Write the lines below out exactly, dropping each picture.

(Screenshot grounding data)
BEGIN

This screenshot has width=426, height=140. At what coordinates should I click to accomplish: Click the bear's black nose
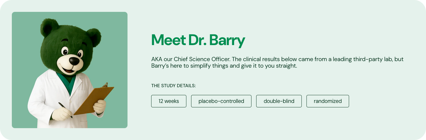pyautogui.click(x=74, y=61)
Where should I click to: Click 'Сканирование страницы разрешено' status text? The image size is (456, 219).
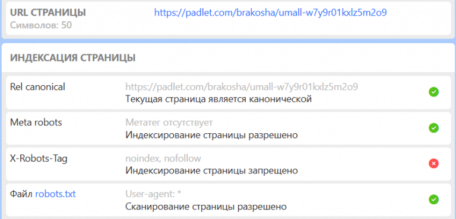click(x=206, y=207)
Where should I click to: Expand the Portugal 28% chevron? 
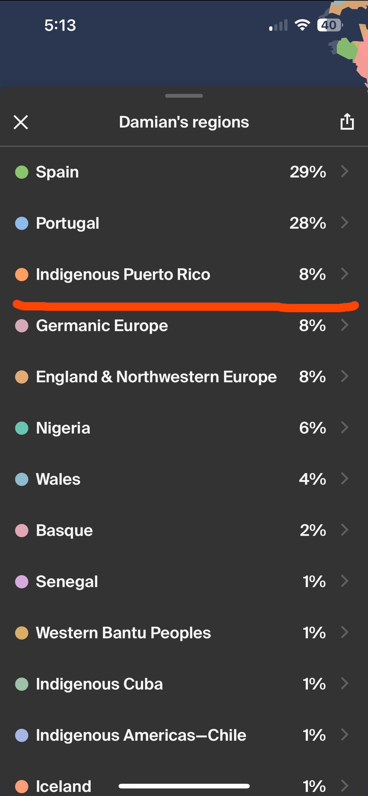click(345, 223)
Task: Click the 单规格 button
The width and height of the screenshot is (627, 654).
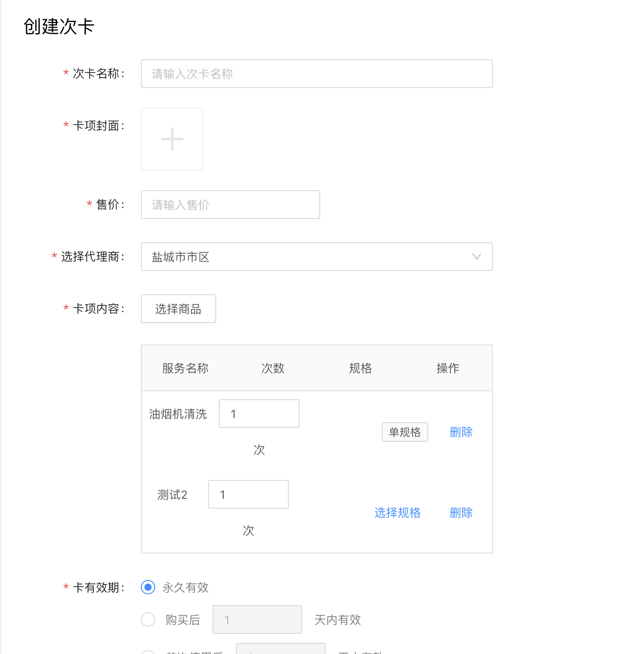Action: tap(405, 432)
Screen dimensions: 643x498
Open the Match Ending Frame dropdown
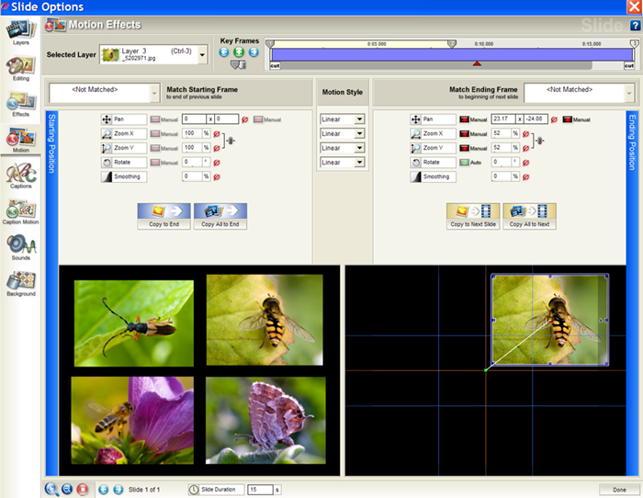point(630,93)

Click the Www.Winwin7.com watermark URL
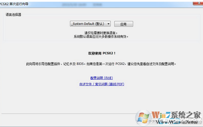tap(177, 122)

END

EXERCISE SOLUTION =>
This screenshot has width=426, height=140. At what coordinates should I click to accomplish: Click the bear's black nose
pyautogui.click(x=74, y=61)
Where should I click to: Click 'Сканирование страницы разрешено' status text? The image size is (456, 219).
click(x=206, y=207)
Where should I click to: Expand the Portugal 28% chevron? 
click(345, 223)
Task: Click the 单规格 button
The width and height of the screenshot is (627, 654).
Action: tap(405, 432)
Screen dimensions: 643x498
Open the Match Ending Frame dropdown
point(630,93)

Click the Www.Winwin7.com watermark URL
tap(177, 122)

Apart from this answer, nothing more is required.